The government’s aim, of course, was to put the brakes on premium increases for auto insurance by allowing people more flexibility in their policy choices.
“The whole new system hinges on optional benefits,” says Merkur. “Everyone’s standard basic policy is substantially reduced — by more than half. Insured persons are welcome to pay more and to have more. But approximately only three per cent purchase these options right now.”
Another significant amendment is to the definition of “incurred” under the new benefits schedule, one Merkur and Kunka’s report describes as a “significant and horrendous change.”
The word “incurred” comes up in almost every section dealing with qualification for benefits: caregiver, medical, and rehabilitation benefits; case manager services; attendant-care benefits; housekeeping; and home maintenance. It states, for example, that an expense is not incurred unless the insured person has received the goods or services and paid the expense and that the person who performed the service or provided the goods did so in the course of a regular occupation or profession or sustained an economic loss.
As a result, professional services merit compensation, but those by a family member do not unless that individual sustains an economic loss. Merkur says this change will penalize family members who want to care for an injured relative and that the mandated benefits don’t even come close to real market rates for services provided by professionals.

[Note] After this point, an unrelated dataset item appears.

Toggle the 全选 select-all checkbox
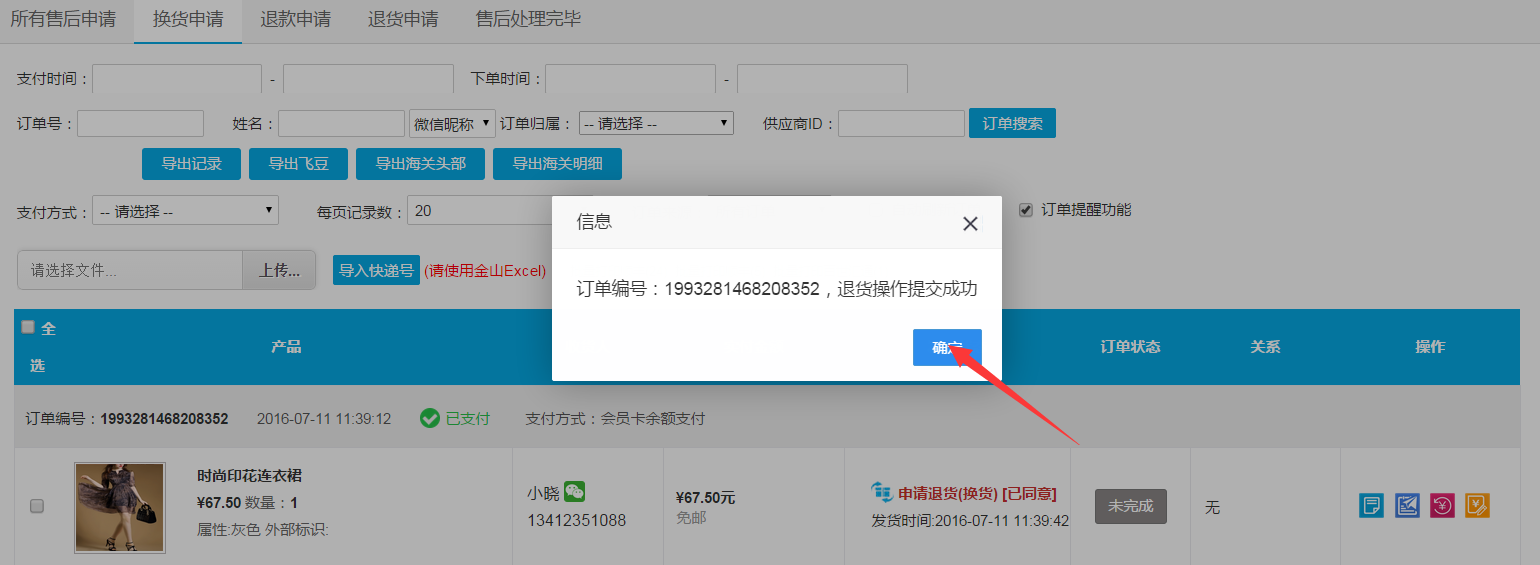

Kurt Bergmanis, a personal injury lawyer at Bergmanis Preyra LLP into Toronto, believes the changes involve a more stringent test than previous cases in which “there are grounds for arguing that an expense doesn’t have to be paid. What is an economic loss? Missing work? It might be taking a cab across the city.” But Bergmanis adds time can also be a way of measuring expenses. As a result, he says the effects of the changes, and whether the courts will look to earlier decisions on such matters, remain to be seen.
Merkur, too, thinks there may be some relief, especially since judges and arbitrators have the power to deem an expense “incurred” in cases where the insured unreasonably delayed or withheld payment of a benefit.
The government, meanwhile, is emphasizing the advantages of the changes. Ontarians, a Ministry of Finance note about the reforms says, will still have access to “income replacement, medical and rehabilitation, and other benefits.”
“The changes proposed would allow drivers to save money by choosing coverage that best meets their needs and budgets,” it adds.